_Exercise_
Pick out every line of the entries below where "will" occurs, and copy those lines.

[Source data]
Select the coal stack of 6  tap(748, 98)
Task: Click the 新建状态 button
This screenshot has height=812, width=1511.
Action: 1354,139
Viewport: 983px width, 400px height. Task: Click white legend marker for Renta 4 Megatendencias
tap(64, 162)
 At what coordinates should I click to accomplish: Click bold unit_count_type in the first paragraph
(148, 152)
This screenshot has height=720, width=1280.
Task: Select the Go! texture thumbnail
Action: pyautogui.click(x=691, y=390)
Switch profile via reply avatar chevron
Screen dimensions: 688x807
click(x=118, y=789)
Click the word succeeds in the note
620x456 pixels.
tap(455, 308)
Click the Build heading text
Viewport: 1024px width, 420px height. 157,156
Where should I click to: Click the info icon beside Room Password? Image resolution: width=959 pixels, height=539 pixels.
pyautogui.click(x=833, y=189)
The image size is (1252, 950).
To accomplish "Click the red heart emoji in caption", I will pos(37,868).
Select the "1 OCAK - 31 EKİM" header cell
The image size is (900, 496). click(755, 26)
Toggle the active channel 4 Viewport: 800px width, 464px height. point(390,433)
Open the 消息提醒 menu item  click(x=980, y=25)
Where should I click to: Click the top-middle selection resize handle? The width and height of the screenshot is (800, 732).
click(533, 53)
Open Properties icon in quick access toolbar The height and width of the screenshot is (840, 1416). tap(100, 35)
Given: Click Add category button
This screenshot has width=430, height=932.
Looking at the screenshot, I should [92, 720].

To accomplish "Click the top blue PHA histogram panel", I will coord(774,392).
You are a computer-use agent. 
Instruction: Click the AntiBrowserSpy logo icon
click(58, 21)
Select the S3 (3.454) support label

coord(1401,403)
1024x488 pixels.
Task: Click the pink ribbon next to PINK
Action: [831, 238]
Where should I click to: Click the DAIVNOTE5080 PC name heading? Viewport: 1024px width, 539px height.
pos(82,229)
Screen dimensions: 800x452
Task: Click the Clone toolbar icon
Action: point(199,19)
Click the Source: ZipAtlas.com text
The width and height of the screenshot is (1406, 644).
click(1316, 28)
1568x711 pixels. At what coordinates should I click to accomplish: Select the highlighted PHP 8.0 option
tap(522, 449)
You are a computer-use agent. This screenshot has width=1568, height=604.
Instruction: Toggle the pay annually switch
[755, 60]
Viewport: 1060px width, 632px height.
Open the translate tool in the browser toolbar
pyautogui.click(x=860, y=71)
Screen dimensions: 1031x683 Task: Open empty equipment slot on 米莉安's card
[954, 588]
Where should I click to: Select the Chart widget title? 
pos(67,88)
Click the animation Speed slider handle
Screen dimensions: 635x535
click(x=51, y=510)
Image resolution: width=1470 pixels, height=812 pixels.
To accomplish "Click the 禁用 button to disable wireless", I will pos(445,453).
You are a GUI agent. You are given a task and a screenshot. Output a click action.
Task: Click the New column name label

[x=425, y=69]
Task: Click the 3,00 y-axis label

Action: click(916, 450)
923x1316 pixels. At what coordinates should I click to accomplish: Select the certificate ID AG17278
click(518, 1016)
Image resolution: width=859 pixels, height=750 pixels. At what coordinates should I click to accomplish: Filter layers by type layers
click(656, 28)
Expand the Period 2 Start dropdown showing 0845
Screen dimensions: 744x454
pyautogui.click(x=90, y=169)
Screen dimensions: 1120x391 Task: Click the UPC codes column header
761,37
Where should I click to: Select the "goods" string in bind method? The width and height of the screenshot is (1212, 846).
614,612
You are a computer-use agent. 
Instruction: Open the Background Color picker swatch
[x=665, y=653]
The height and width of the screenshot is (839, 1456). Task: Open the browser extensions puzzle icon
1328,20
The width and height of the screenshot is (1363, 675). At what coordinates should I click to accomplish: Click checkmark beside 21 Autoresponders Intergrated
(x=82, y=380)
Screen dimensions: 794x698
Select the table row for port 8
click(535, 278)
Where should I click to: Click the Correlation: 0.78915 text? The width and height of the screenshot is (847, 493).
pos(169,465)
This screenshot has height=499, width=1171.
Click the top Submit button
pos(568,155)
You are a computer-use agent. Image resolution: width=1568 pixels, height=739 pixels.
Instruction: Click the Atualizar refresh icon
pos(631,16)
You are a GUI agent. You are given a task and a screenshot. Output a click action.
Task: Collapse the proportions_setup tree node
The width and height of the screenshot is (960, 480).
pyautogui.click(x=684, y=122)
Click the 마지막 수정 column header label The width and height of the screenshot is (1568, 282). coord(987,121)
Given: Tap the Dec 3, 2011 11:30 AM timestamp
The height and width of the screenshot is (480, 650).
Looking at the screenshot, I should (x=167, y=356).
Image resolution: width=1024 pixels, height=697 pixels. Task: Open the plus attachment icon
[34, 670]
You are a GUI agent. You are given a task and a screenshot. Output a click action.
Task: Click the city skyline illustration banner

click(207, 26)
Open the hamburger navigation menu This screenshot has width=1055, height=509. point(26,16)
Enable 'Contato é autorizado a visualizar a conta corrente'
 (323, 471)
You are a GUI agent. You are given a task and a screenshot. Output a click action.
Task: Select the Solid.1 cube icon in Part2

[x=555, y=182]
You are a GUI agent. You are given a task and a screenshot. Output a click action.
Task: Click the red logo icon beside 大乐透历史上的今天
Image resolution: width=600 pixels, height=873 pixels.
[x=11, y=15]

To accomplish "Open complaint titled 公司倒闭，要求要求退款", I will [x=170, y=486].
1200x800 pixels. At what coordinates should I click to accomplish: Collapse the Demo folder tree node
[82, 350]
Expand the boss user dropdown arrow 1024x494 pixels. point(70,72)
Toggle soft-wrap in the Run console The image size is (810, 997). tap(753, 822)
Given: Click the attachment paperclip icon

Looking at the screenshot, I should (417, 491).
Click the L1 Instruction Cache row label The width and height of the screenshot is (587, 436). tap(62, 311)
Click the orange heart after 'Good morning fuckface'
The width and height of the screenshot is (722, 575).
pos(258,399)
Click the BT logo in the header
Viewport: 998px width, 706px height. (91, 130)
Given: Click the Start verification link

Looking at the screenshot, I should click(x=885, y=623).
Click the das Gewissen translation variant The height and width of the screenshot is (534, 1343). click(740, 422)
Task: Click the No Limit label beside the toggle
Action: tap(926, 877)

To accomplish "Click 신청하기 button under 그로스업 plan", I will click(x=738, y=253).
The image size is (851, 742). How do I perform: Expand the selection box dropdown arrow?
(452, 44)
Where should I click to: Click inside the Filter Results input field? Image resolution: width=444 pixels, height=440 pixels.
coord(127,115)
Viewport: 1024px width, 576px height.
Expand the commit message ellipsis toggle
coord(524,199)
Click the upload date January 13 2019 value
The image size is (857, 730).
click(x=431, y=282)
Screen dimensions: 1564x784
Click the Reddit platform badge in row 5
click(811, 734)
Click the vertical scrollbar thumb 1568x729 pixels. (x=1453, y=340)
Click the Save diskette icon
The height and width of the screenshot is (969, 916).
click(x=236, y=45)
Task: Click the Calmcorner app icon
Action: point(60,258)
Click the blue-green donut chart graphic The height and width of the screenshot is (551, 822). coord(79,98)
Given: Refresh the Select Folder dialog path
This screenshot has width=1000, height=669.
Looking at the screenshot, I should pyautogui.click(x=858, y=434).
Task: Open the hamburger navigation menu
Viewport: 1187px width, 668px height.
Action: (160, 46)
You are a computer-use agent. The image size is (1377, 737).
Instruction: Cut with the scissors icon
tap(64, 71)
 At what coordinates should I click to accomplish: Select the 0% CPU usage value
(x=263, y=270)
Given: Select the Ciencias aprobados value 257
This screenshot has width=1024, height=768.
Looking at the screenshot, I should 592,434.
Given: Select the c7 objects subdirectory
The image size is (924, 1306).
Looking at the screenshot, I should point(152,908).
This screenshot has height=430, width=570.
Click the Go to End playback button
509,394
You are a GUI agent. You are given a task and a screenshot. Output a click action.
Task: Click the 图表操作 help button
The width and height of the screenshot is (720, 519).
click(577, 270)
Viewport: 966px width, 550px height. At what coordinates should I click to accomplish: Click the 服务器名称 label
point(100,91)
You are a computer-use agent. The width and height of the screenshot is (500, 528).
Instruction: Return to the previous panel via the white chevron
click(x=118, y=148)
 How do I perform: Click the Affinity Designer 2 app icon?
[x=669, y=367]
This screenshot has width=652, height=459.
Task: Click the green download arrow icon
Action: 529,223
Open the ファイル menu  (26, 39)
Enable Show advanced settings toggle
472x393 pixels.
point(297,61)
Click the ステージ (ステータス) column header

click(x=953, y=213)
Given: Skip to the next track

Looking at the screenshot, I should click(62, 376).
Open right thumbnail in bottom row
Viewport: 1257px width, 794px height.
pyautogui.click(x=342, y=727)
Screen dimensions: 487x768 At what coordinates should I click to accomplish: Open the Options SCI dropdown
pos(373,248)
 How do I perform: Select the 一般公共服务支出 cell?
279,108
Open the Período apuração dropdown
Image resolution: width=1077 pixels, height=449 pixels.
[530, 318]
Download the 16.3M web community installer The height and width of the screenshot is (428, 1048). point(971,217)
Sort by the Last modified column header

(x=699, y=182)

_Answer to this problem_
To accomplish "Click the red heart emoji in caption", I will pos(37,868).
To accomplish "Click the top blue PHA histogram panel", I will coord(774,392).
To accomplish "Click the 禁用 button to disable wireless", I will pos(445,453).
To accomplish "Open complaint titled 公司倒闭，要求要求退款", I will [x=170, y=486].
To accomplish "Click 신청하기 button under 그로스업 plan", I will click(x=738, y=253).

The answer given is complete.